The Company will seek an order (the “NOL Order”), regarding the Company’s common stock, par value $0.001 per share (the “Common Stock”). The NOL Order, if approved by the Bankruptcy Court, will be designed to assist the Debtors in preserving certain of their tax attributes by establishing among other things, procedures (including notice requirements) that certain stockholders and potential stockholders must comply with regarding transfers of the Common Stock, as well as certain obligations with respect to notifying the Debtors with respect to current stock ownership.
Transaction Support Agreement and Plan
On September 28, 2023, the Debtors entered into a Transaction Support Agreement (the “TSA”) with Goldman Sachs Specialty Lending Group, L.P., in its capacity as collateral agent (the “Collateral Agent”) under that certain Amended and Restated Note Purchase Agreement, dated as of October 1, 2020 (as amended, the “Note Purchase Agreement”), and Broad Street Credit Holdings LLC, an affiliate of the Collateral Agent, in its capacity as purchaser (“Purchaser” and, together with the Collateral Agent, the “Pre-Petition Secured Parties”) under the Note Purchase Agreement. The TSA contemplates a restructuring of the Debtors on the terms set forth in the TSA, including consummation of the Debtors’ Plan (as defined below).
On the Petition Date, the Debtors filed with the Bankruptcy Court a joint prepackaged chapter 11 plan of reorganization (as amended, restated, supplemented or otherwise modified from time to time, the “Plan”; capitalized terms used but not otherwise defined in this Current Report on Form 8-K having the meanings given to them in the Plan or TSA, as applicable).
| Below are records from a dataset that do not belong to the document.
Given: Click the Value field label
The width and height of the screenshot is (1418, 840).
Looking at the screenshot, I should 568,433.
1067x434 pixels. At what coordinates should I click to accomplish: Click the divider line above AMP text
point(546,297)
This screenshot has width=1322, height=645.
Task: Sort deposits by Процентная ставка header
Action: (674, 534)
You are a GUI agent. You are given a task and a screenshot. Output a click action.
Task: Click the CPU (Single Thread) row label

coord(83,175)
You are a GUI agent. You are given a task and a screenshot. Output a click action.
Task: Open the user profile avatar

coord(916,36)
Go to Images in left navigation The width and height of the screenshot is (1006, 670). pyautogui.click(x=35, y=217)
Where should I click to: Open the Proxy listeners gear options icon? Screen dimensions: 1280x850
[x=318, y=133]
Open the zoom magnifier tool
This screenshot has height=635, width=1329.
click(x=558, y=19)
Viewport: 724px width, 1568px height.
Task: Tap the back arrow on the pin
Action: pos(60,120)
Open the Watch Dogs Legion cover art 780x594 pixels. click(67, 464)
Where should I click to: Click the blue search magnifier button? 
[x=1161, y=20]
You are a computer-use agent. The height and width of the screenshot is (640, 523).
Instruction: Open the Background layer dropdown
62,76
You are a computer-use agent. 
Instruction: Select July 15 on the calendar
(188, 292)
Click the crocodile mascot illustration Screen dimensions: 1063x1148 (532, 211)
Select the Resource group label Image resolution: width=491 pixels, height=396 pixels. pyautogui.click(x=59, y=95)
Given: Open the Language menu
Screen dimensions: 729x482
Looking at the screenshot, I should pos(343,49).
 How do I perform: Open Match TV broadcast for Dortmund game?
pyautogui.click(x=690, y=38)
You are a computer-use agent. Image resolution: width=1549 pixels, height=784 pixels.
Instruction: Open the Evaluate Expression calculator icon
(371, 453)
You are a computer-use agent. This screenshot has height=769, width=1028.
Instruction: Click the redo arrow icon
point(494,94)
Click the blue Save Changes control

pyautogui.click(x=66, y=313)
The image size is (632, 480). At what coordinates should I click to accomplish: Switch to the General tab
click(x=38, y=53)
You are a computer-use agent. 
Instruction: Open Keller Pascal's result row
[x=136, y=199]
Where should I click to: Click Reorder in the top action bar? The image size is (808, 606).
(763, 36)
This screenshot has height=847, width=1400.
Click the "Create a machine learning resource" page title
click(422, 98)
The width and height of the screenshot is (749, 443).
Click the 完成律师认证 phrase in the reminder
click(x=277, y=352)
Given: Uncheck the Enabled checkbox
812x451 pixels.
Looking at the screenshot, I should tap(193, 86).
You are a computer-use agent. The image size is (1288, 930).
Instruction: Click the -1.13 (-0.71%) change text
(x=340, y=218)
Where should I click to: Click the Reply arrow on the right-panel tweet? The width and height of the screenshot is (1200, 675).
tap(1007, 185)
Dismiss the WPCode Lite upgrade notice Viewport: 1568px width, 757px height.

The TSA and Plan contemplate the Debtors effectuating certain transactions (collectively, the “Restructuring Transactions”), pursuant to which, among other things, the Company shall become a private company (“Reorganized PrivateCo”) that shall continue to own assets consisting of (i) right, title, and interest in and to the certain trademarks of Capstone and (ii) all assets relating to distributor support services (the “Retained Assets”), and Capstone Turbine International shall be re-named Capstone Green Energy Corporation and expects to be a successor to Capstone for purposes of Securities and Exchange Commission ( “SEC”) reporting following emergence. All liabilities and assets other than those directly related to the Retained Assets and otherwise described in the Plan will be transferred to a newly formed subsidiary of Reorganized PublicCo (“New Subsidiary”), which shall be the primary operating entity.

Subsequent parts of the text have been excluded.